Type I IFNs have been shown to influence B cell survival, activation, and proliferation (33) and, therefore, we examined the role of type I IFN in CDG-induced B cell activation by using B cells from IFNAR KO mice. Because TNF-α has previously been shown to mediate, in part, the CDG adjuvant effect (12), we also assayed B cells from TNFAR KO mice. Purified B cells from WT, STING KO, IFNAR KO, and TNFAR KO mice were stimulated for 18 h with CDG and CD86 expression, and B cell survival (Fig. 3B) was assayed. Although TNFAR KO B cells respond slightly better to CDG than WT B cells, CD86 upregulation was significantly lower in IFNAR KO B cells. B cells that were unable to respond to type I IFN or TNF-α died with a similar frequency as WT B cells following CDG exposure. These results suggest that STING-mediated type I IFN production is partly responsible for the observed B cell activation following CDG stimulation, acting in an autocrine or paracrine manner, but these cytokines are not involved in CDG induction of cell death. To further examine this, we set out to determine whether type I INF is solely responsible for the observed CD86 upregulation by STING KO B cells following CDG stimulation in the coculture experiments.
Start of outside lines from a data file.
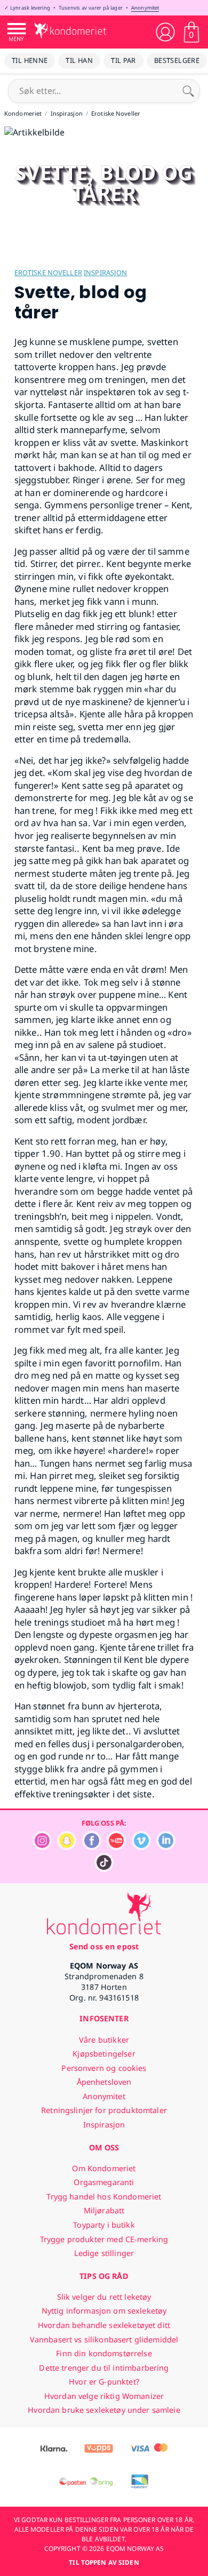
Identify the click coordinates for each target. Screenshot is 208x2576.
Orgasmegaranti (104, 2182)
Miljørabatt (104, 2210)
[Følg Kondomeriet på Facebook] (91, 1847)
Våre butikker (104, 2040)
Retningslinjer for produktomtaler (104, 2110)
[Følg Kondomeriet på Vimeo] (141, 1847)
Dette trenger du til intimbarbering (104, 2368)
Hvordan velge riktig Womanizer (104, 2396)
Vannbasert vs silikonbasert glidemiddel (104, 2339)
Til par (123, 60)
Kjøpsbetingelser (104, 2054)
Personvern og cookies (103, 2068)
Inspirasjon (105, 272)
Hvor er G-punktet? (104, 2382)
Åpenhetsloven (104, 2082)
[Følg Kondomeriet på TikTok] (104, 1869)
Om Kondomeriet (103, 2168)
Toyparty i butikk (103, 2225)
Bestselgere (176, 60)
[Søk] (188, 90)
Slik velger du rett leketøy (104, 2297)
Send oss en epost (104, 1946)
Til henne (29, 60)
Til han (79, 60)
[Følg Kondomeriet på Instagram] (42, 1847)
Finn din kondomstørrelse (103, 2353)
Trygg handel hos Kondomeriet (103, 2196)
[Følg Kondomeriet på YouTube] (116, 1847)
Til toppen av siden (104, 2562)
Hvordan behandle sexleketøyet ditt (104, 2325)
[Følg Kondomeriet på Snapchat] (66, 1847)
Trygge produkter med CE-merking (104, 2239)
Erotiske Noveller (48, 272)
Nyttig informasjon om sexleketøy (104, 2311)
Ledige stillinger (104, 2253)
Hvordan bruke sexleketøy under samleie (104, 2410)
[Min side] (165, 32)
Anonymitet (145, 7)
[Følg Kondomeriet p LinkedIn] (165, 1847)
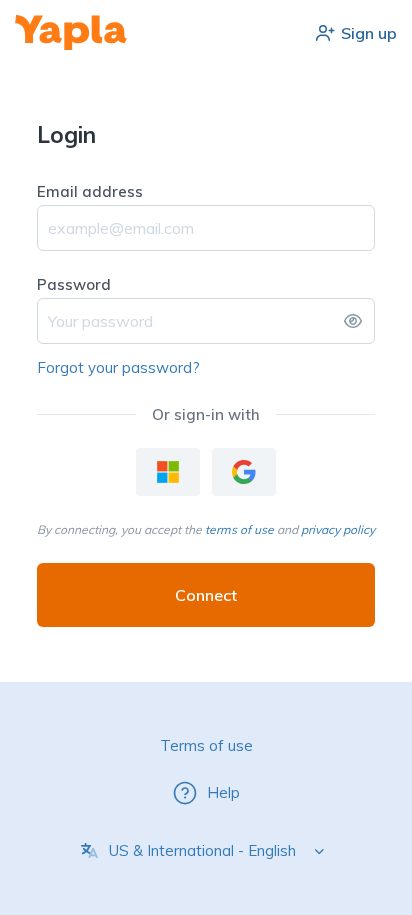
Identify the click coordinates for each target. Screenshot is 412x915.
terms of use (239, 529)
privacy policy (338, 529)
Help (223, 792)
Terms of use (206, 745)
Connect (206, 595)
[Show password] (353, 321)
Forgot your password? (118, 367)
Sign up (369, 33)
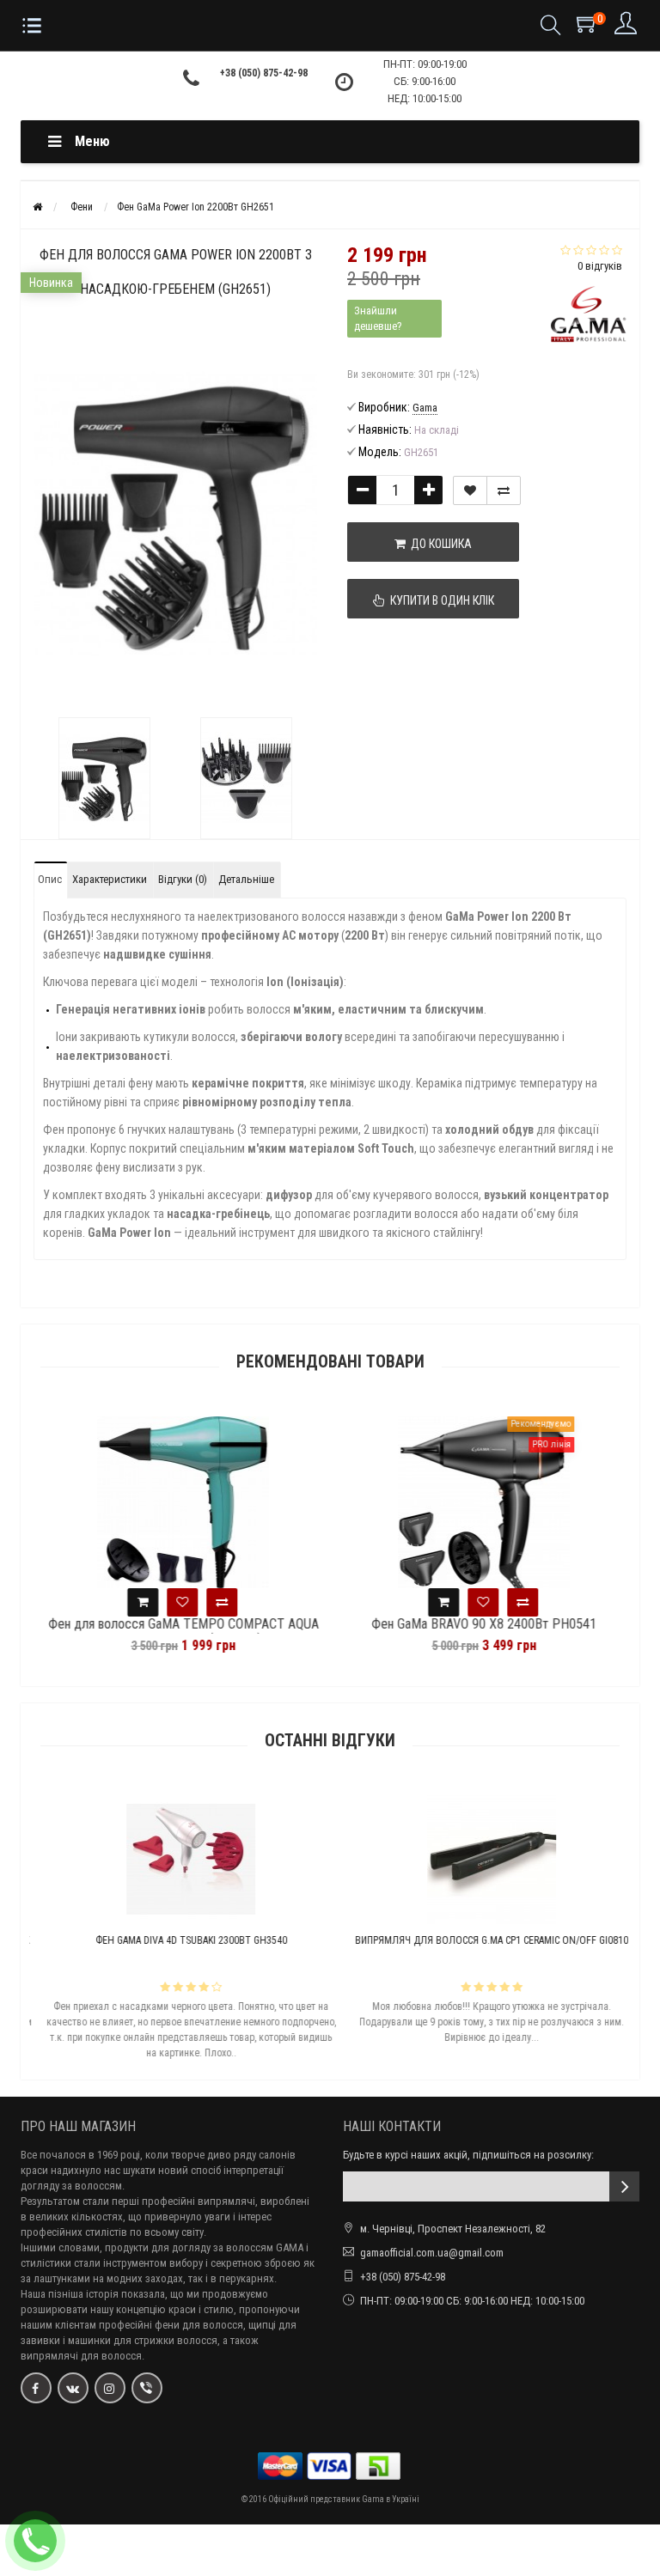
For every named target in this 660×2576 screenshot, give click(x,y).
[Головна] (37, 207)
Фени (81, 207)
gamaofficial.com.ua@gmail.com (432, 2252)
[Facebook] (36, 2387)
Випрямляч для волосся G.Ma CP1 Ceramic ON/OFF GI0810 (480, 1940)
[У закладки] (470, 490)
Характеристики (109, 879)
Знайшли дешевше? (378, 318)
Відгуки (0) (182, 879)
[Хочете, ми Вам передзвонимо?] (35, 2541)
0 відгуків (600, 265)
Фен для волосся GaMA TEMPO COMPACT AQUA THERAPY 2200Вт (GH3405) (180, 1632)
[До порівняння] (503, 490)
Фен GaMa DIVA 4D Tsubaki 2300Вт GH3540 (180, 1940)
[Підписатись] (624, 2186)
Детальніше (246, 879)
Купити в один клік (439, 600)
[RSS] (110, 2387)
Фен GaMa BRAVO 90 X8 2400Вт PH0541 (480, 1624)
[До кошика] (139, 1602)
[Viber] (146, 2387)
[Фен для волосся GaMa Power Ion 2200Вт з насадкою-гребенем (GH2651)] (104, 778)
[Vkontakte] (73, 2387)
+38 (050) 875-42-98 (264, 73)
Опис (50, 879)
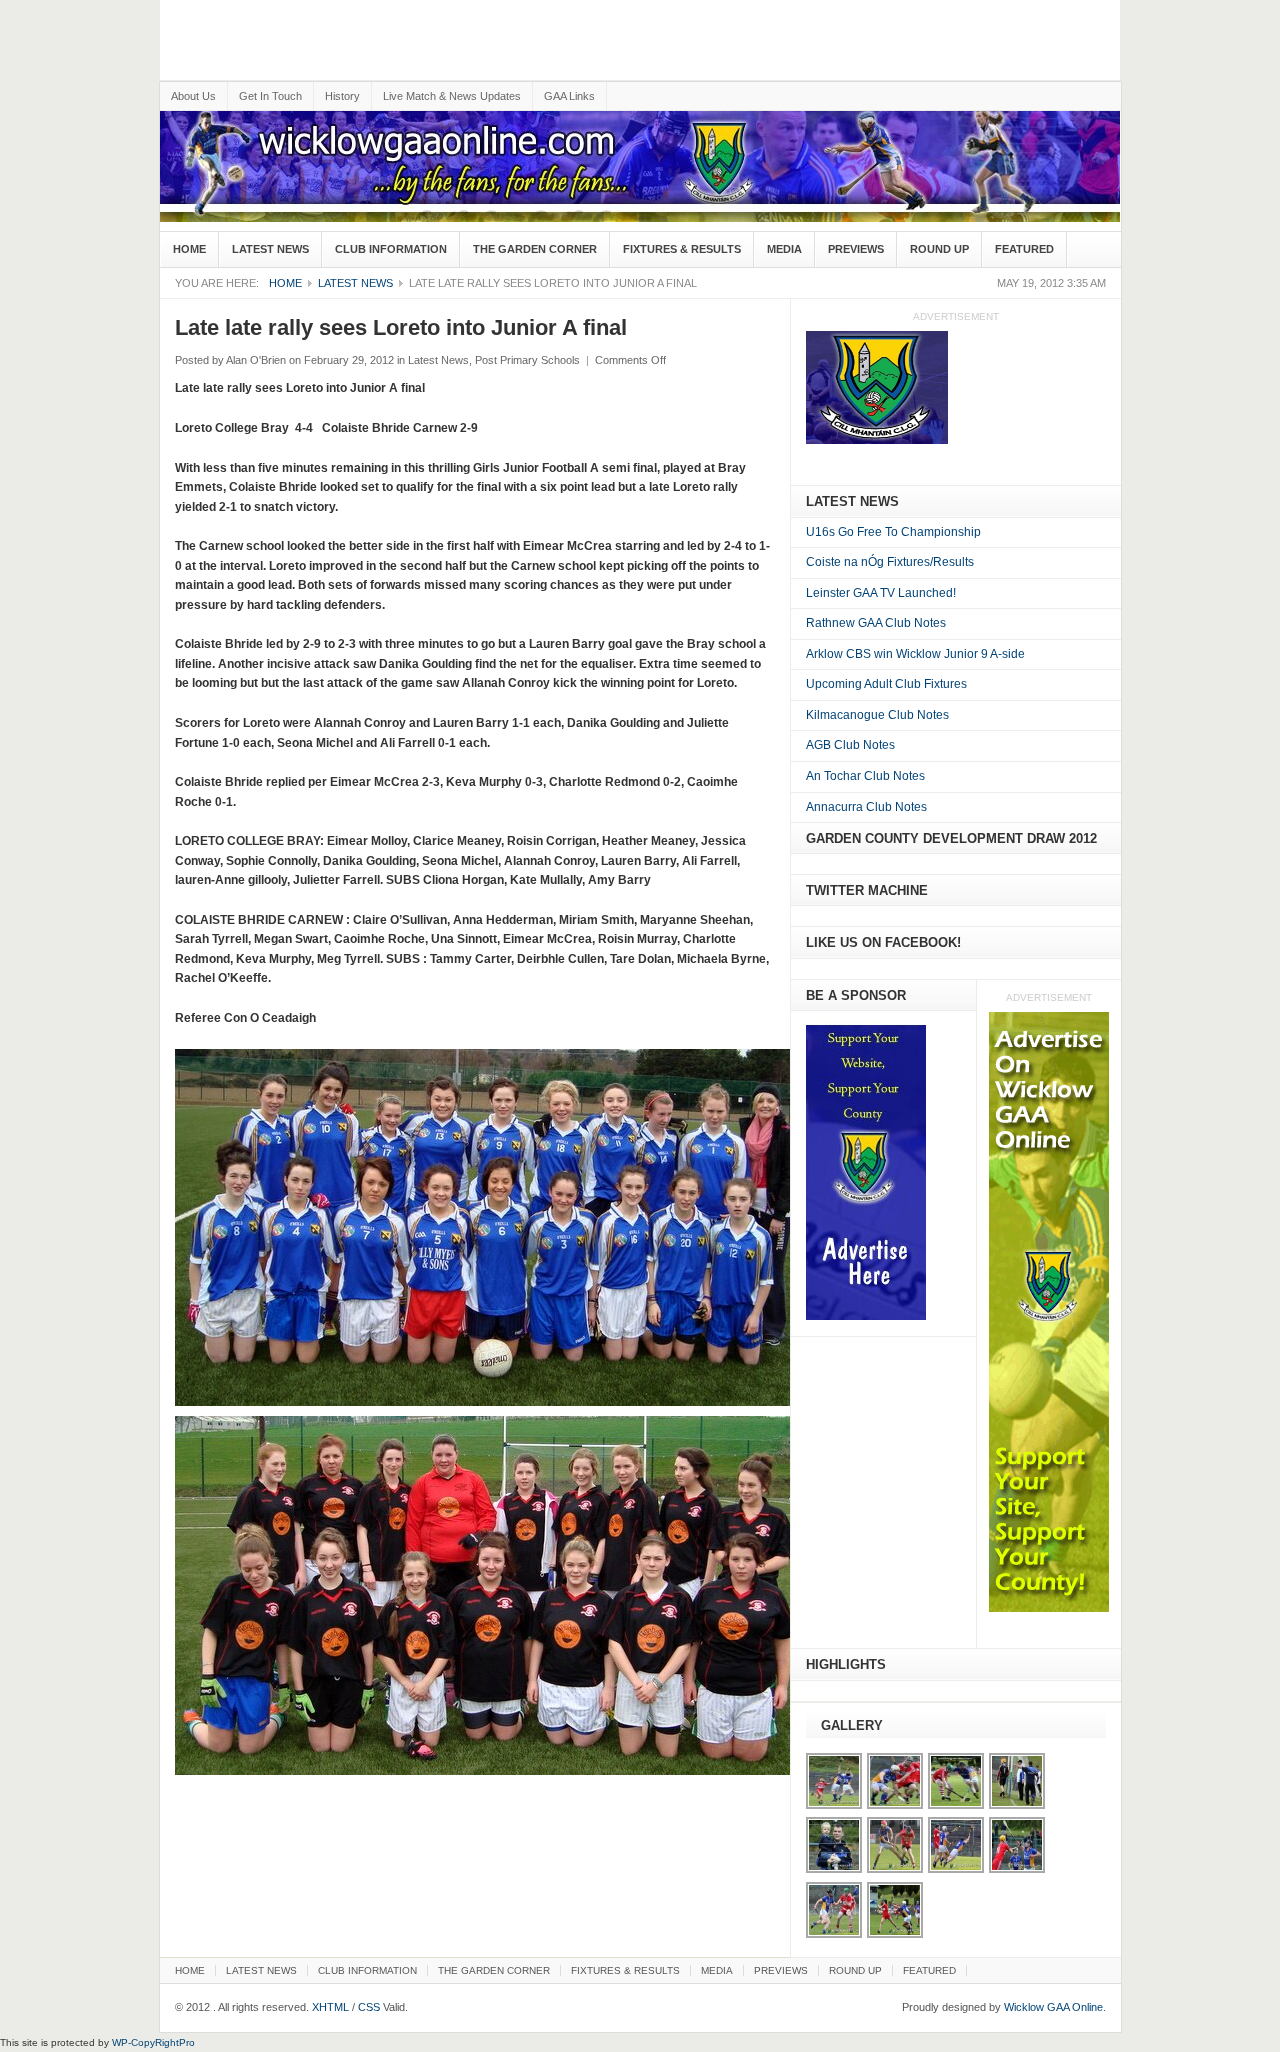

First, we verified that STING KO B cells do not have an inherent defect in their ability to respond to type I IFN. WT and STING KO B cells that were stimulated with IFN-β exhibited similar levels of upregulation of CD86 expression (Fig. 3C). Next, we generated STING and IFNAR DKO mice and compared responses of STING/IFNAR DKO B cells and STING KO B cells under similar coculture conditions as in Fig. 3A. When cocultured with WT B cells, the CD86 upregulation that was observed on STING KO B cells following CDG stimulation was almost completely absent in DKO B cells (Fig. 3D). When cocultured with WT splenocytes and stimulated, DKO B cells underwent a reduced CD86 upregulation response compared with STING KO B cells, although significant CD86 upregulation was detected. These results show that whereas B cell–intrinsic effects are mainly responsible for the observed increase in costimulatory molecule expression, type I IFN makes a significant contribution to this upregulation. Additional soluble factors produced by non–B cells may also play a minor role in promoting upregulation.

Because type I IFN was found to contribute, albeit modestly, to the observed CDG-induced B cell activation in vitro, we wanted to determine whether the observed synergistic effect of BCR stimulation with CDG stimulation on costimulatory molecule expression is a B cell–intrinsic effect of STING signaling or if it is the consequence of type I IFN signaling. Although IFNAR KO B cells respond to CDG stimulation with reduced CD86 upregulation, the synergistic effect of BCR stimulation with CDG stimulation was comparable to that observed in WT B cells (Fig. 3E). Thus, this synergism is a consequence of cooperative actions of STING and BCR signaling pathways within the B cell.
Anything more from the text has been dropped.